**The request:** Please output every one of the following lines verbatim, from first to last.

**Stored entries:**
+ + +

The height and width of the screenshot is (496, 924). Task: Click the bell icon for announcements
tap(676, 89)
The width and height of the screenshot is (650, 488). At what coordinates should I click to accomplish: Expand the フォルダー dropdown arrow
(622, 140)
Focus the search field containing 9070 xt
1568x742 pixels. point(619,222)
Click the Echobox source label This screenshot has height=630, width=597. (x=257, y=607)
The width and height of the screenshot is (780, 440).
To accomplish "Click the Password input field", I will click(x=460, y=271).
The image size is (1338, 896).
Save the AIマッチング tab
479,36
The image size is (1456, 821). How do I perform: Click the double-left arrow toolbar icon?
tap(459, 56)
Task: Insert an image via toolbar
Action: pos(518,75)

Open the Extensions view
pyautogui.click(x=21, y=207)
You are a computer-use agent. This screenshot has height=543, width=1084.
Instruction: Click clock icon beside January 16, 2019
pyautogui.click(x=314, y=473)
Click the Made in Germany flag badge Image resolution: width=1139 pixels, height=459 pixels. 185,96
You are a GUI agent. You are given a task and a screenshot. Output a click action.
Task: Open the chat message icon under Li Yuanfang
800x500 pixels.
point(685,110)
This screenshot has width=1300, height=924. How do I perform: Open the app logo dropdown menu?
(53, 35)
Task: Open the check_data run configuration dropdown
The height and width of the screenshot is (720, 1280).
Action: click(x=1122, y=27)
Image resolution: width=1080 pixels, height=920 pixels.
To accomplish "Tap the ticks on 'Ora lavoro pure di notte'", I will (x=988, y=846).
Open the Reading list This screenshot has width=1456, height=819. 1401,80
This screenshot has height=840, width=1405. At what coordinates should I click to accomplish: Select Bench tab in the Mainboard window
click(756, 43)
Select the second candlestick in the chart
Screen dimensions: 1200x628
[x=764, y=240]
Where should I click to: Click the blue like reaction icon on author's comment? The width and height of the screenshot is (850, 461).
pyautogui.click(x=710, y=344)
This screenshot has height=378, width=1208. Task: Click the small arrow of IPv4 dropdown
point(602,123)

+ + +

**Right answer:**
The height and width of the screenshot is (496, 924). Task: Click the bell icon for announcements
tap(676, 89)
The width and height of the screenshot is (650, 488). At what coordinates should I click to accomplish: Expand the フォルダー dropdown arrow
(622, 140)
Focus the search field containing 9070 xt
1568x742 pixels. point(619,222)
Click the Echobox source label This screenshot has height=630, width=597. (x=257, y=607)
The width and height of the screenshot is (780, 440).
To accomplish "Click the Password input field", I will click(x=460, y=271).
The image size is (1338, 896).
Save the AIマッチング tab
479,36
The image size is (1456, 821). How do I perform: Click the double-left arrow toolbar icon?
tap(459, 56)
Task: Insert an image via toolbar
Action: pos(518,75)

Open the Extensions view
pyautogui.click(x=21, y=207)
You are a computer-use agent. This screenshot has height=543, width=1084.
Instruction: Click clock icon beside January 16, 2019
pyautogui.click(x=314, y=473)
Click the Made in Germany flag badge Image resolution: width=1139 pixels, height=459 pixels. 185,96
You are a GUI agent. You are given a task and a screenshot. Output a click action.
Task: Open the chat message icon under Li Yuanfang
800x500 pixels.
point(685,110)
This screenshot has width=1300, height=924. How do I perform: Open the app logo dropdown menu?
(53, 35)
Task: Open the check_data run configuration dropdown
The height and width of the screenshot is (720, 1280).
Action: click(x=1122, y=27)
Image resolution: width=1080 pixels, height=920 pixels.
To accomplish "Tap the ticks on 'Ora lavoro pure di notte'", I will (x=988, y=846).
Open the Reading list This screenshot has width=1456, height=819. 1401,80
This screenshot has height=840, width=1405. At what coordinates should I click to accomplish: Select Bench tab in the Mainboard window
click(756, 43)
Select the second candlestick in the chart
Screen dimensions: 1200x628
[x=764, y=240]
Where should I click to: Click the blue like reaction icon on author's comment? The width and height of the screenshot is (850, 461).
pyautogui.click(x=710, y=344)
This screenshot has height=378, width=1208. Task: Click the small arrow of IPv4 dropdown
point(602,123)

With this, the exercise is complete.